There is likely to be up to 100 million tonnes per annum of uncontracted LNG demand in the Asia/Pacific region by 2015 and that much of the supply shortfall will occur between 2008-2012.

By setting Pluto a goal to come on-stream by 2010 with a production of 5-7 miilon tonnes per annum, Voelte has put the project into the expected demand window.

Nor does this new project conflict with the company’s Browse Basin appraisal/development plans for up to 14 million tonnes a year of LNG with an on-stream date of 2013. Both can run in parallel.

Voelte believes the emerging markets in India, China and the US, along with continuing demand increments in Korea and Japan, can all be targeted separately and tied to specific projects.

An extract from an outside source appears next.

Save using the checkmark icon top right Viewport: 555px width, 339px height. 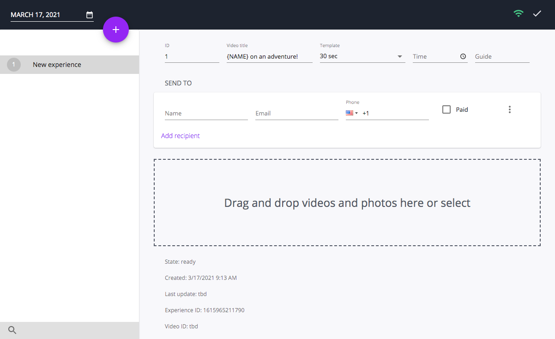[537, 13]
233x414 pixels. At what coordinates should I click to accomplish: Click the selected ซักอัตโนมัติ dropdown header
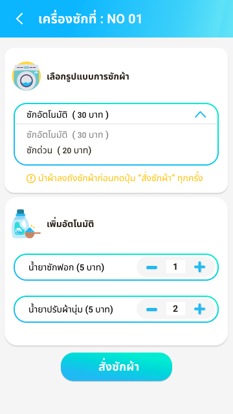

On the opposite side of the country from Pluto, Woodside is also operating its 51.55%-owned, A$1.1 billion offshore Otway gas project, working with partners Origin Energy, Benaris International and CalEnergy Gas.

The “big bang” activity at Pluto has attracted all the attention, but Woodside is much further down the development path in the Otway project.

The steel jacket section for the Thylacine field platform is being completed this month and will be loaded out from its construction yard in Malaysia during September to begin the 55-day tow to Victoria. It will be closely followed by the topside modules.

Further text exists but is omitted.